Plus il discute, plus Chang se laisse prendre par le rôle qu’Oncle Liu lui a demandé de jouer. Il y met toute la passion dont il est capable pour convaincre son interlocuteur de l’intérêt de son offre. Le souvenir de son père s’impose soudain à lui. Charles Esparnac, Liu le lui a raconté, avait jadis fait du trafic d’armes pour les taiping. Il les fournissait en fusils modernes. Et c’est lui, Chang, qui se trouve aujourd’hui dans la position de demandeur, comme le général des taiping de l’époque. Parallèle de l’histoire, parallèle des destinées ou condamnation, génération après génération, à faire le même commerce de mort, nécessaire mais détestable ?
— Je ne suis pas habilité à discuter des modalités du soutien politique que la France pourrait apporter à une prise de pouvoir du docteur Sun Yat-sen mais seulement de l’aide matérielle qu’elle pourrait lui fournir et de ses conditions, répond Blois en regardant Chang sans aucune aménité. Mon rôle se borne à connaître vos intentions et vos souhaits en matière d’armement et à rendre compte à mes supérieurs.

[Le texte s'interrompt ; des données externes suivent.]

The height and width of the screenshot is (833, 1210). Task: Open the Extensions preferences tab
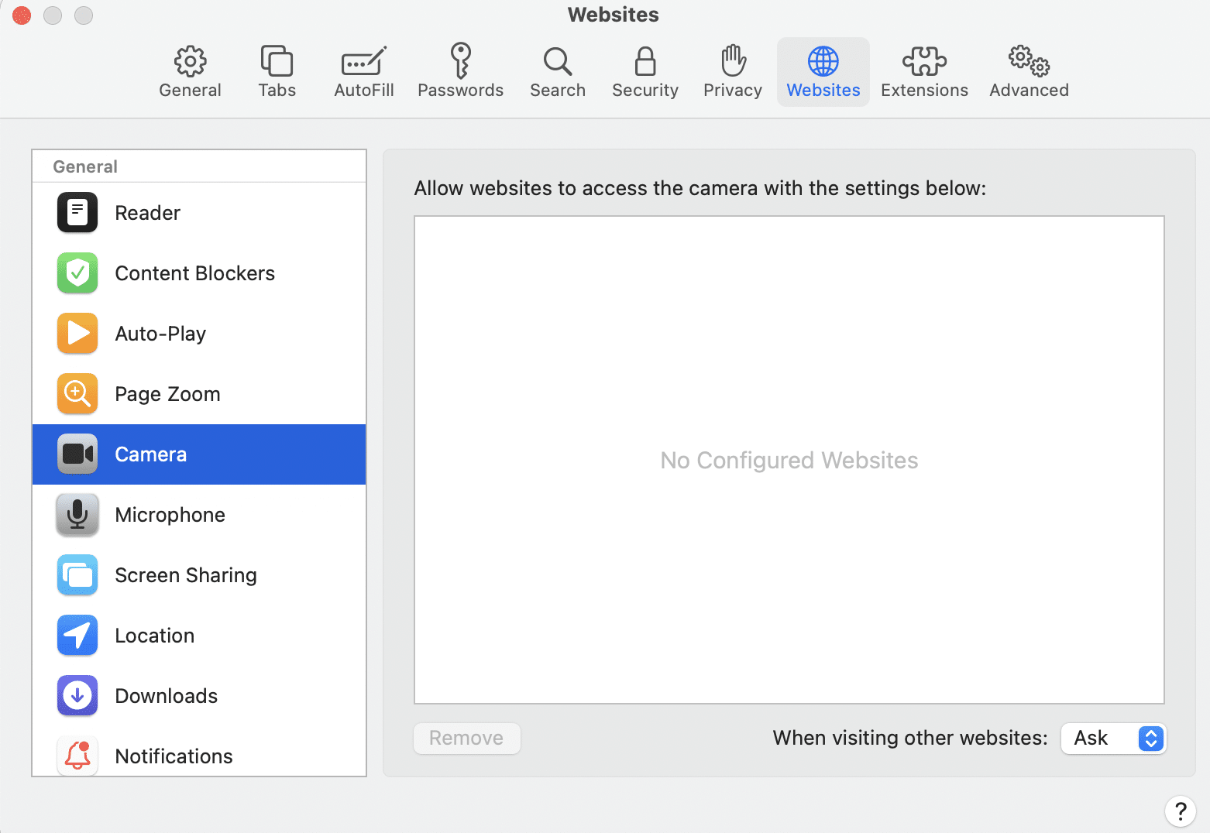(x=924, y=73)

Donc vous voulez des Lebel…
—Qui pourraient facilement passer votre frontière du Tonkin…
— Quelle quantité ?
— Mille. Et deux cent mille cartouches. Dans un premier temps.
— C’est beaucoup. Qui paie ?
— Moi. La moitié à la commande, le solde à la livraison.
— D’accord, mais qui est derrière vous ? Je présume que la fortune du docteur Sun ne suffit pas.
— Il a beaucoup de soutiens, celui de nombreuses sociétés et d’hommes d’affaires de Canton, mais aussi de Hong Kong et de Shanghai, qui veulent que la Chine se modernise.
— Mais également le soutien des Anglais et de certaines sociétés secrètes, si je suis bien informé.
— Vous l’êtes.
— Pourquoi donc n’allez-vous pas demander ces armes aux Anglais ?
Chang rit doucement avant de répondre.
— Nous avons un idéal, monsieur Blois, dit-il. Comment pouvez-vous supposer que les républicains que nous sommes s’abaisseraient à demander des armes à des Britanniques qui vivent encore sous un régime monarchique ? En outre, comme je suis à moitié français, j’ai convaincu le docteur Sun de faire appel à votre pays pour nous aider à fonder, nous aussi, une vraie république.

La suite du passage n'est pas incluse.